The Wild Cats of Tenikwa

There are a number of nocturnal animals in South Africa that are very difficult to see in the wild.  Unless you live on a farm, or are willing to pay exorbitant prices to take a night drive in a game reserve (which is actually not a problem for foreign tourists with our favourable exchange rate), your chances of seeing them are very slim.  Rob and I have been fortunate enough to spend a lot of time out in the bush and have been on a number of game drives at night so we have seen a few of the nocturnal cats.  However, it is not ideal to photograph them in the dark.  It was therefore with great delight that we received a gift from family members, Mick and Jo (www.lookatbowen.com) of a photographic safari at Tenikwa, a local wild cat rehabilitation centre.  Situated a few kilometers east of Plettenberg Bay on the Garden Route, Tenikwa is about forty kilometers away from our home in Knysna.

Cheetah

Not only were we given the opportunity to see many beautiful animals in daylight, but it being a photographic tour, we were privileged to have our own personal guide.  He went out of his way to ensure that we were able to get the best shots of the cats by removing obstacles and coaxing them out of their hiding places with food.  Obviously this isn’t the best way to see wild animals, but it’s a close second and it gave us a chance to add their pictures to our portfolio.

Walking the big cat!

Our tour started off with an opportunity to take a cheetah for an early morning walk.  We were given instructions on how to handle the animal so as not to startle it in any way and to keep up with him if he picked up his pace.  I never imagined that I would one day walk a cheetah on a lead – definitely an unusual experience for me!

Carakul

We’ve yet to see a Carakul in the wild, so it was great to be able to photograph this magnificent animal in a decent setting.  This is the largest of the small cats and has a somewhat strange-looking body, with hind legs that are slightly longer than the front legs and a shortish tail.  This is the only cat that doesn’t have any spots at all.  Farmers don’t like Carakuls as they prey on livestock and can be a nuisance.

Serval

This Serval chased after a stick in a kitten-like fashion when our guide tried to get it into a position for photographs.  Servals are hunted mercilessly by our indigenous folk for tribal customs and practices, which is such a shame as they are so beautiful.  We couldn’t photograph the African Wild Cats, because, unlike the Serval, they were very shy and wouldn’t budge from their cosy spot in the bush (isn’t that just typical of a cat!)

White Lion

The white lion is not a nocturnal animal, but it is unusual and this was a particularly beautiful young male specimen.  He almost looked like he could have been the family dog – part Labrador!  I must admit that a white lion is not my favourite.  Rob and I love to see lions in the wild, especially the gorgeous black-maned ones that lie in the red dunes of the Kalahari.  Many legends abound about the white lions though, and if these myths are to be believed, then these lions are very special.  They don’t do well in the wild and will mainly be found in private reserves or rehabilitation centres.

Leopard

We’re always excited to see leopards and the one at Tenikwa was very photogenic.  We were grateful that our guide was able to bring him out into the open as he was fast asleep when we arrived.  One can’t help feeling sorry for these animals being kept in captivity – the ideal is always for them to be able to enjoy the freedom that they were born into.
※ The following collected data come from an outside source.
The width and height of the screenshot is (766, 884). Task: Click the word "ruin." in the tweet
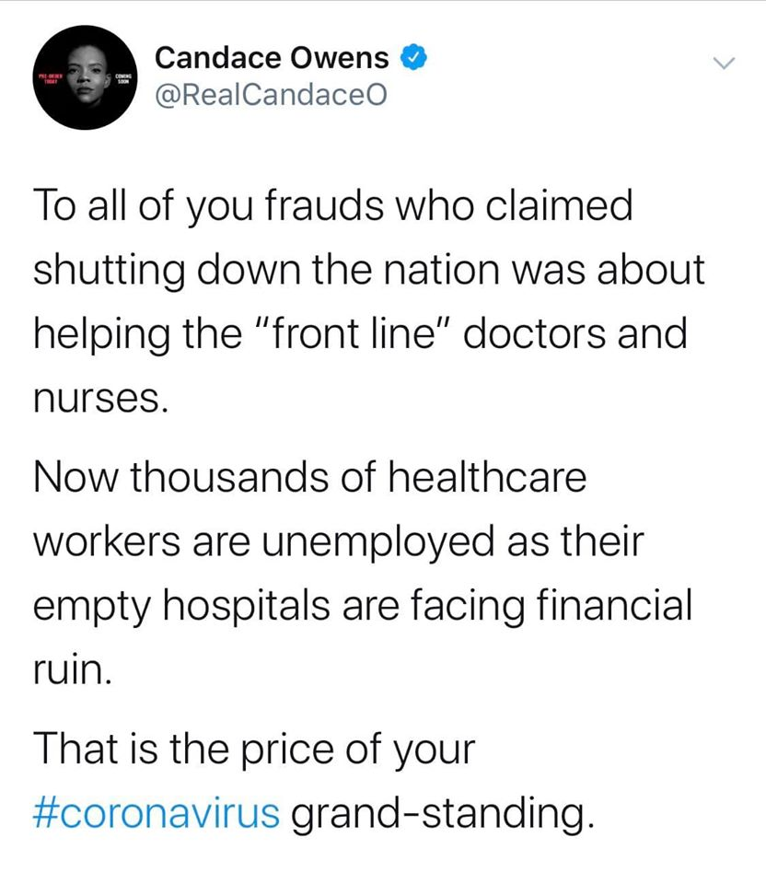73,668
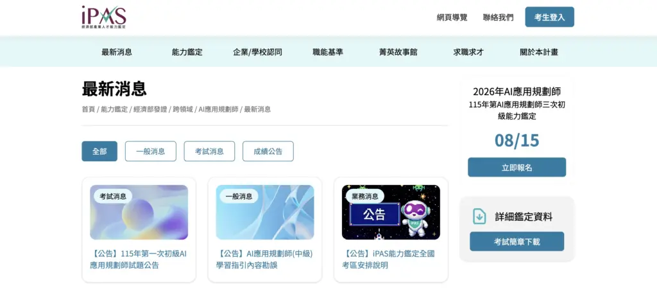Viewport: 657px width, 289px height.
Task: Select the 考試消息 filter tab
Action: tap(209, 152)
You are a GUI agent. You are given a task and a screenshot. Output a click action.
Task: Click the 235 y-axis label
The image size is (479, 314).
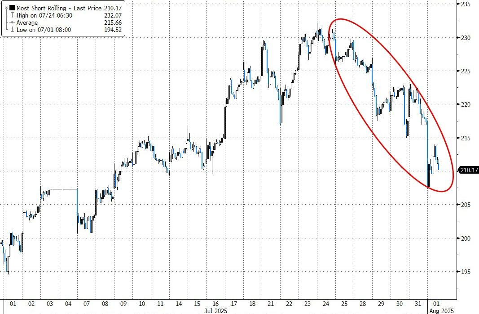click(x=466, y=4)
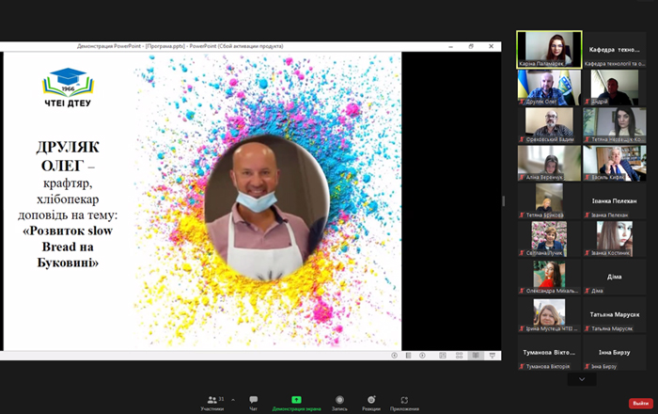
Task: Show more participants with down chevron
Action: [x=582, y=379]
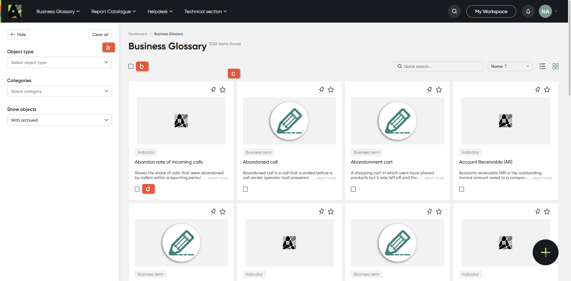The height and width of the screenshot is (281, 571).
Task: Switch to grid view layout
Action: point(555,66)
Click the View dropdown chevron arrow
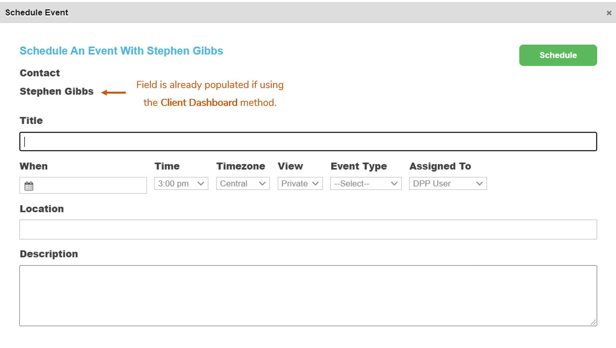The height and width of the screenshot is (348, 616). click(315, 183)
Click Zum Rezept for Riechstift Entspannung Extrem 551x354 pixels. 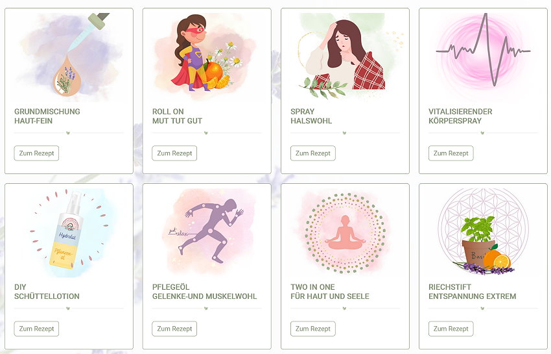point(451,329)
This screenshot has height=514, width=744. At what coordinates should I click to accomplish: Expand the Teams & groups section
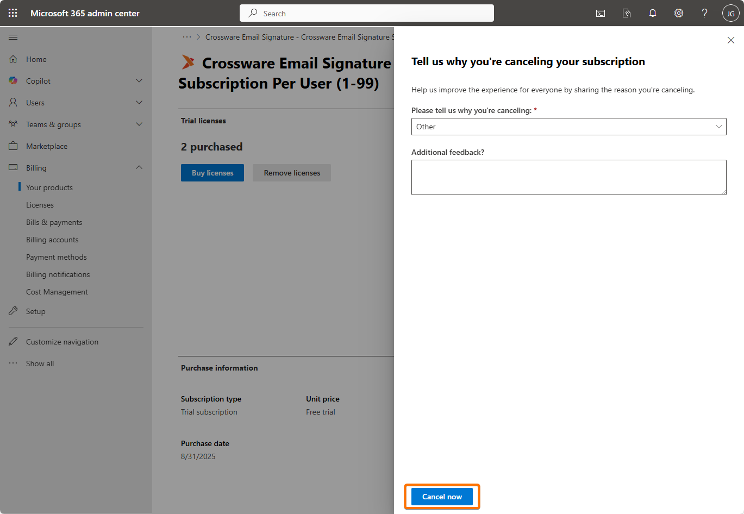click(x=139, y=124)
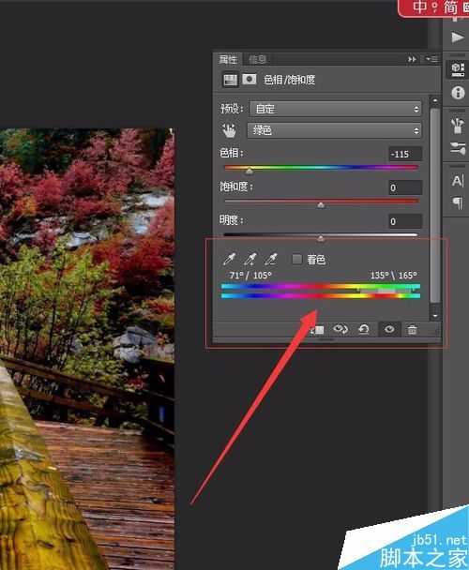Click the view previous state icon
This screenshot has width=469, height=570.
(x=340, y=329)
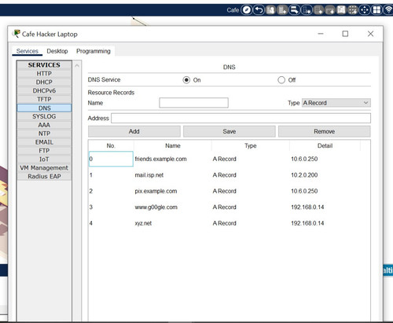Click the wireless signal icon in toolbar
Viewport: 393px width, 323px height.
coord(388,10)
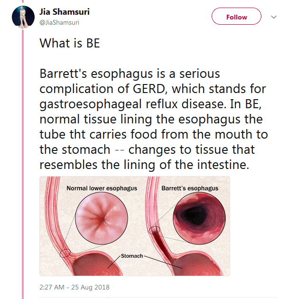Screen dimensions: 288x299
Task: Click the "Normal lower esophagus" image label
Action: (102, 188)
All in all a super morning enjoying God’s creatures and getting some nice photos for our collection.  Thanks again, Mick and Jo, it was great!

The African Wild Cat

There’s something special about being in a game reserve and seeing the big cats like lions, leopards and cheetahs and then coming across a little African wild cat.  Wild cats look so much like domestic cats that it’s hard to believe that they aren’t the tame, lovable creatures that rule our hearts and homes.  Although they live side by side with their larger cat family members, Wild cats have to be alert and cunning as they are preyed upon by lions and leopards.  Because they’re nocturnal you don’t see them very often, so when you do, it makes the occasion quite memorable.

African wild cat

We’ve come across these cats a few times in the wild.  They’re usually seen at sundown and disappear very quickly when they see humans.  However, on our last two visits to the Kgalagadi Transfrontier Park, we were able to spend some time photographing them.  They are mainly terrestrial, especially when hunting rats, mice, spiders and birds, but you actually need to keep an eye out for them in trees, as our most successful sightings have been during the day when they’ve found a nice spot on a branch to sleep on.  If you’re very lucky, they will lie there warily watching you without running off.  Our biggest problem was not being able to get out of the car to get close enough for a decent photograph.

African wild cat

Wild cats are solitary animals that only get together to mate and a successful copulation results in a pregnancy lasting about two months.  Breeding takes place throughout the year, peaking during the summer months, and litters usually comprise of two to five kittens.

African wild cat

African wild cats (Felis lybica) are greyish in colour with stripes on the legs and tail, and the females are slightly smaller than the males.  They’re found throughout the region.

African wild cat

 

Botswana 2010 : Rooiputs Part 3

We changed campsites three times at Rooiputs as we couldn’t get bookings at one particular site for the whole duration of our stay.  In fact very often the campsites were purported to be fully booked and we ended up being the only campers there.  Travel agents apparently make block bookings and then fail to come with clients.  This is unfortunate as people are turned away when in fact there are sites standing empty.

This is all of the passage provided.